A1 Refereed original research article in a scientific journal

Amino acid mutations in the replicase protein nsP3 of Semliki Forest virus cumulatively affect neurovirulence




AuthorsTuittila M, Hinkkanen AE

Publication year2003

JournalJournal of General Virology

Journal name in sourceThe Journal of general virology

Journal acronymJ Gen Virol

Volume84

IssuePt 6

First page 1525

Last page33

Number of pages9

ISSN0022-1317

DOIhttps://doi.org/10.1099/vir.0.18936-0


Abstract
It has been shown previously that an avirulent Semliki Forest virus (SFV) clone, rA774, engineered to carry the nsP3 gene of the virulent clone SFV4 becomes highly neurovirulent and is lethal for adult BALB/c mice. rA774, like several other alphaviruses, has an opal termination codon close to the 5' end of nsP3 (aa 469), while SFV4 has an arginine residue at this position. Mutation of the opal codon to an arginine residue increases the virulence of rA774 but does not reconstruct the severe neurovirulence of SFV4. Additionally, nsP3 amino acid sequences differ between these two strains by eight amino acids and by a deletion of seven amino acids in the C-terminal third of rA774 nsP3. This study shows that neurovirulence can be reconstituted gradually by exchanging individual amino acids and is fully retained when combinations of two nsP3 mutations, V(11)-->I and L(201)-->F, V(11)-->I and D(249)-->N, A(48)-->E and G(70)-->A or T(435)-->A and F(442)-->L, are introduced into an rA774 derivative carrying R(469).

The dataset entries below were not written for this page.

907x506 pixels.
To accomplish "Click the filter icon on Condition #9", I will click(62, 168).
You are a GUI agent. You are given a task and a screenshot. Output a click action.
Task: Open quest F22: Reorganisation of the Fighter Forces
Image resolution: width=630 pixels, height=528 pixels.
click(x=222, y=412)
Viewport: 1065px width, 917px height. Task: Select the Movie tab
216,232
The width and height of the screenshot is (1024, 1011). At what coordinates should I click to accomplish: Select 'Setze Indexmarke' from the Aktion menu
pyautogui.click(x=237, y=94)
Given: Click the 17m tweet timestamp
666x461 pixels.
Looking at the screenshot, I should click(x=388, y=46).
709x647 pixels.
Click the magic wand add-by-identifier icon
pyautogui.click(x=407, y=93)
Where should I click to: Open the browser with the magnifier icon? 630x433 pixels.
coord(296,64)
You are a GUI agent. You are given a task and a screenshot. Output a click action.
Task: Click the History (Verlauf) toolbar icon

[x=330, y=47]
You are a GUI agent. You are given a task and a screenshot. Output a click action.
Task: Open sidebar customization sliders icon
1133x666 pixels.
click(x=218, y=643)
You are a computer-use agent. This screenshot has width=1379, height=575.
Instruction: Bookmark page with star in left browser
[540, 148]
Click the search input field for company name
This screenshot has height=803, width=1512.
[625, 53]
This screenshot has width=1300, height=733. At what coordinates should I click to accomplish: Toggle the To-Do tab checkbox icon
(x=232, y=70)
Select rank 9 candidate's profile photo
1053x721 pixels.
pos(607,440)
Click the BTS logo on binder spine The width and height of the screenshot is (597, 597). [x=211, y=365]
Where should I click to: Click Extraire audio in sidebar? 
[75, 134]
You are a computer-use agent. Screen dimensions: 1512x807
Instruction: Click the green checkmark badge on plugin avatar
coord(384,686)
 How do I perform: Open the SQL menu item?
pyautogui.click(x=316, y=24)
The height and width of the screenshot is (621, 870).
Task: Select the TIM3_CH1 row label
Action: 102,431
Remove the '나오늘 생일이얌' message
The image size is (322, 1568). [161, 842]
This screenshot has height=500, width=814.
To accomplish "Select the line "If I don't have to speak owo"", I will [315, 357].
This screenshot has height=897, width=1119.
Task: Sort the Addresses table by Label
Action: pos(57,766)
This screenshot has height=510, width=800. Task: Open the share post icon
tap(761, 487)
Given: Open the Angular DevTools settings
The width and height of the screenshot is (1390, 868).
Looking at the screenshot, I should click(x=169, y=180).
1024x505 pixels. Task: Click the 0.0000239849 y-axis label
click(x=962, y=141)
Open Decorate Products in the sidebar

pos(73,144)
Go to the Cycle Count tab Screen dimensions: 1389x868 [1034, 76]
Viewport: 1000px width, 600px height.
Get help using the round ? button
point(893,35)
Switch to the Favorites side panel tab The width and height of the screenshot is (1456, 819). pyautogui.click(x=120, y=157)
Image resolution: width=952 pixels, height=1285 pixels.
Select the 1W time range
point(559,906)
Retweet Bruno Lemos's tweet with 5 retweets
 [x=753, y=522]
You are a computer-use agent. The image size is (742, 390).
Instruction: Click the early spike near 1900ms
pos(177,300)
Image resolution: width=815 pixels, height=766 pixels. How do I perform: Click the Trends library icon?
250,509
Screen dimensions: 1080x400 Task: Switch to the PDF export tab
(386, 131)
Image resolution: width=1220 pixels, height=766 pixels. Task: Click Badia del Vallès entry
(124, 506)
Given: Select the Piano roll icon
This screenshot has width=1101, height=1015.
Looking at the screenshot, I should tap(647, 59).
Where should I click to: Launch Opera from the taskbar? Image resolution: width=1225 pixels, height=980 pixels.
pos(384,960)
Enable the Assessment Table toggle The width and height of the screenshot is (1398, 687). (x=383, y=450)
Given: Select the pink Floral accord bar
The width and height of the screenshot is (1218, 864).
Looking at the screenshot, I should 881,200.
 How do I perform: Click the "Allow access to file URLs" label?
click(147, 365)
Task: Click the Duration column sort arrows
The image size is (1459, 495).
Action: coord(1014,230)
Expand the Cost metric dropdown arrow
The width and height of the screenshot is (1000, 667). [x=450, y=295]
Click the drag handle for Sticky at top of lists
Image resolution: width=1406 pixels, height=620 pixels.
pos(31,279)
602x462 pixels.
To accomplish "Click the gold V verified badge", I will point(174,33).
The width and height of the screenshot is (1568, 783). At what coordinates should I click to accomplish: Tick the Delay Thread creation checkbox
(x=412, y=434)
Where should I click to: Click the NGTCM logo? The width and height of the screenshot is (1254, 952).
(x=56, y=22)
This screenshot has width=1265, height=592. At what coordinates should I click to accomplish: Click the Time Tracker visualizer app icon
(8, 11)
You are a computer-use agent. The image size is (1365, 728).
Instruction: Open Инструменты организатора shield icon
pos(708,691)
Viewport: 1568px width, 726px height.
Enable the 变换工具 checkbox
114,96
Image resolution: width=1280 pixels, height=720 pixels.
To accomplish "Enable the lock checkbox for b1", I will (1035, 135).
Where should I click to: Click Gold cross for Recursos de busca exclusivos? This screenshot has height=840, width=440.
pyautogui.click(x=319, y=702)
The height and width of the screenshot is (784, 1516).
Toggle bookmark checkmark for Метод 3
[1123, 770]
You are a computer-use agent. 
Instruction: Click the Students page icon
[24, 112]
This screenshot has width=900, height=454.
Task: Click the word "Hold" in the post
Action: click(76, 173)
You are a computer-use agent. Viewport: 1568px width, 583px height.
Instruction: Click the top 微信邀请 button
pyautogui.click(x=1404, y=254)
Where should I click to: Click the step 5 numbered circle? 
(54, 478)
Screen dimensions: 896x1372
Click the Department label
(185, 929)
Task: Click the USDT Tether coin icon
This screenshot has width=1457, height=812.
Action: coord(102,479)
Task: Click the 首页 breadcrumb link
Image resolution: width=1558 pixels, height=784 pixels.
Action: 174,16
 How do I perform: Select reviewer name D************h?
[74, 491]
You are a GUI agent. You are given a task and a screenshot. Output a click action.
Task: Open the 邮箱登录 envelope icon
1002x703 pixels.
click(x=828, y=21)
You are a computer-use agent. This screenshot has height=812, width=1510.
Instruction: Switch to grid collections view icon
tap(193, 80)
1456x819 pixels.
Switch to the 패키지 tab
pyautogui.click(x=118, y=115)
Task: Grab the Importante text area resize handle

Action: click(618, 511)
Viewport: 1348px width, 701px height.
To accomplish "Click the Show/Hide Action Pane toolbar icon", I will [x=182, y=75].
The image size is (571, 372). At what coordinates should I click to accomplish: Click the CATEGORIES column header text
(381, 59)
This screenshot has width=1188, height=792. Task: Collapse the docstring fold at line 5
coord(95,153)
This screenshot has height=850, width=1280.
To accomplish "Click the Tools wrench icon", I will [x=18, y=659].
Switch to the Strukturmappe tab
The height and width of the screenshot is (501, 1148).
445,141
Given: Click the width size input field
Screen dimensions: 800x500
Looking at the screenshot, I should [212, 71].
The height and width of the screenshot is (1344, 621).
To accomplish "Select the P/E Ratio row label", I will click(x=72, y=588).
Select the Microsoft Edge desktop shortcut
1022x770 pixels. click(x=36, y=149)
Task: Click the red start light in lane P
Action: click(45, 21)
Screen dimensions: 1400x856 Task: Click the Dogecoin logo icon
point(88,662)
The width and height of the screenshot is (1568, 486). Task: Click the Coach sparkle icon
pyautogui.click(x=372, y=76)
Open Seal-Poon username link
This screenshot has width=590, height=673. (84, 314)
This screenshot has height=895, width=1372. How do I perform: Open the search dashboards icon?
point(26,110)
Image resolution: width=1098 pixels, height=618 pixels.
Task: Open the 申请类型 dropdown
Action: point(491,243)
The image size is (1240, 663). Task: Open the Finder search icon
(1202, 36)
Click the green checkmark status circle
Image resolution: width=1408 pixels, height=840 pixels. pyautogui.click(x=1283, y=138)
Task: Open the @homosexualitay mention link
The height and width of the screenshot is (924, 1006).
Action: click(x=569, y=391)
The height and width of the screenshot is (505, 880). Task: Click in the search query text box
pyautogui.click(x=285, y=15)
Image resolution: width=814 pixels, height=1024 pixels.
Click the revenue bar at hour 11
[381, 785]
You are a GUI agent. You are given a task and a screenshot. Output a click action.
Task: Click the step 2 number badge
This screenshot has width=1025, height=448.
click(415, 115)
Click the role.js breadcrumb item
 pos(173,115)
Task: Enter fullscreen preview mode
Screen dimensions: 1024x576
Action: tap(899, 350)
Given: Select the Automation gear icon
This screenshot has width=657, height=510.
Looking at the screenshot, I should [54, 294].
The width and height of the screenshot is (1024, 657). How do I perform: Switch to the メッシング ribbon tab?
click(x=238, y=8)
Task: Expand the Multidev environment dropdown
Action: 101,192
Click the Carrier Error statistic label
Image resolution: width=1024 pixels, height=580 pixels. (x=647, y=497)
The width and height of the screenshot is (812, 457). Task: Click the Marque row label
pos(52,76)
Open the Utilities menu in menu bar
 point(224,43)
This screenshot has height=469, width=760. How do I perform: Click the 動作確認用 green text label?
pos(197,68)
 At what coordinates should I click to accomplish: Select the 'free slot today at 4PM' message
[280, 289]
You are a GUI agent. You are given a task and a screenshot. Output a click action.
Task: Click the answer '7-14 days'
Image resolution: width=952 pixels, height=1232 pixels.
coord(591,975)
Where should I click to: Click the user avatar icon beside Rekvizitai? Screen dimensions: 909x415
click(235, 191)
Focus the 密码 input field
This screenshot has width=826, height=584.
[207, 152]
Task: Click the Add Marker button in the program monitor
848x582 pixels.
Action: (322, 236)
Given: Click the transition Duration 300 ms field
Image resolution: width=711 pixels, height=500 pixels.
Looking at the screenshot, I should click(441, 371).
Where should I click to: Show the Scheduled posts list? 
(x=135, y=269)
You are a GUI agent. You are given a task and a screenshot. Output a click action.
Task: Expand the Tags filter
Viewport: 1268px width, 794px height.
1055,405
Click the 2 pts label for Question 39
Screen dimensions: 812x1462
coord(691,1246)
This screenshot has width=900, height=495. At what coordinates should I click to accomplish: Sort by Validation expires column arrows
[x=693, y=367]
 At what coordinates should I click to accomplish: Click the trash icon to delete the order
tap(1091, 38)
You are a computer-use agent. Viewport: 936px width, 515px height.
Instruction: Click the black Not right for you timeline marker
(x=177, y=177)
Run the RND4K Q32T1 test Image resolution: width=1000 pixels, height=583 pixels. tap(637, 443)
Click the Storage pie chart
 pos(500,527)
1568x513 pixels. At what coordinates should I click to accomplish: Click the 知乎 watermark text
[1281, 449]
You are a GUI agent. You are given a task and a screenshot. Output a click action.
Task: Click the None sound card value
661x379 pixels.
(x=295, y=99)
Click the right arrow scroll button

The critical role of the arginine codon for neurovirulence was confirmed further by the acquisition of a fully lethal phenotype following the introduction of R(469) into a moderately virulent rA774 recombinant carrying the SFV4 nsP1 and nsP2 genes. In conclusion, virulence determinants in SFV are distributed over a wide region of the nonstructural genes.